● Challenge
Starting with the line that contains "Task: Open the 专题 navigation item" and going on through the line that contains "Action: [x=667, y=115]", rewrite those lines as a Markdown table with the columns Number and Text, one line per table row, skipping blank lines. Leave the pictures out of the answer.

------ Data extract

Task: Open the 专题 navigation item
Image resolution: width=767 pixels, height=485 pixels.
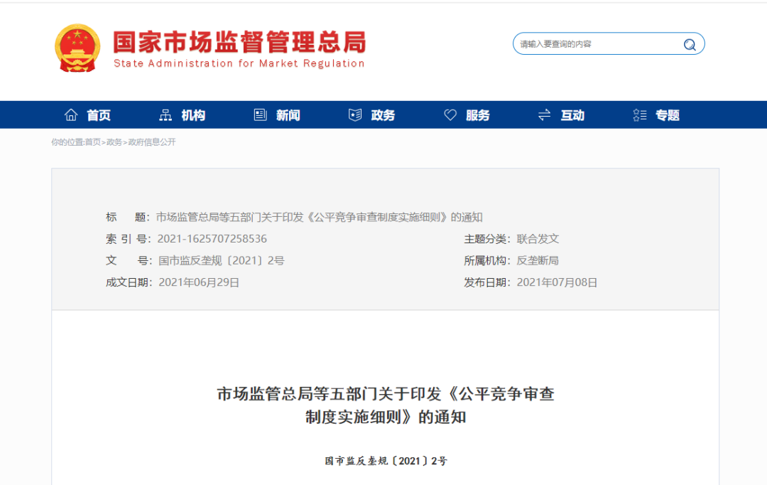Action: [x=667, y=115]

------------
------ Data extract

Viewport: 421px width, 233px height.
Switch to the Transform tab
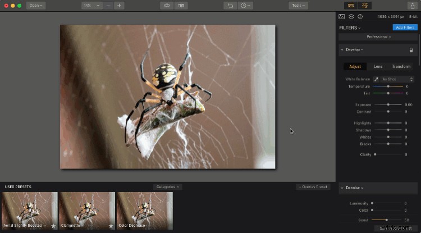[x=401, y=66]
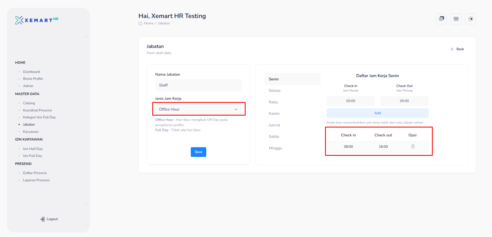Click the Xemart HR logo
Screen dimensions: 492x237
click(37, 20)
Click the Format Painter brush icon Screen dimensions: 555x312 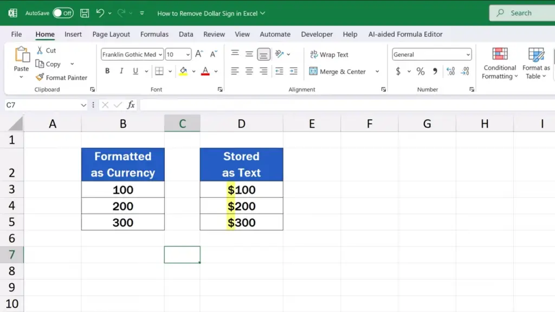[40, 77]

------------
------ Data extract

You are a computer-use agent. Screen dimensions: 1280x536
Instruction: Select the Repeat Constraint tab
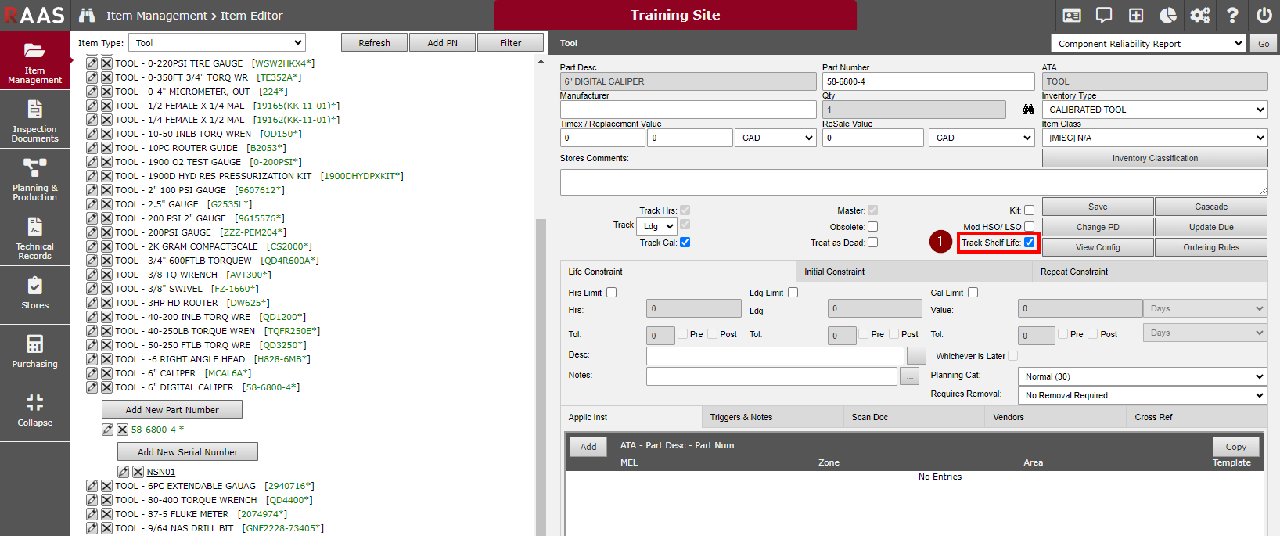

------------

● Result of this exercise
| Number | Text |
|---|---|
| 1 | Task: Open the 专题 navigation item |
| 2 | Image resolution: width=767 pixels, height=485 pixels. |
| 3 | Action: [x=667, y=115] |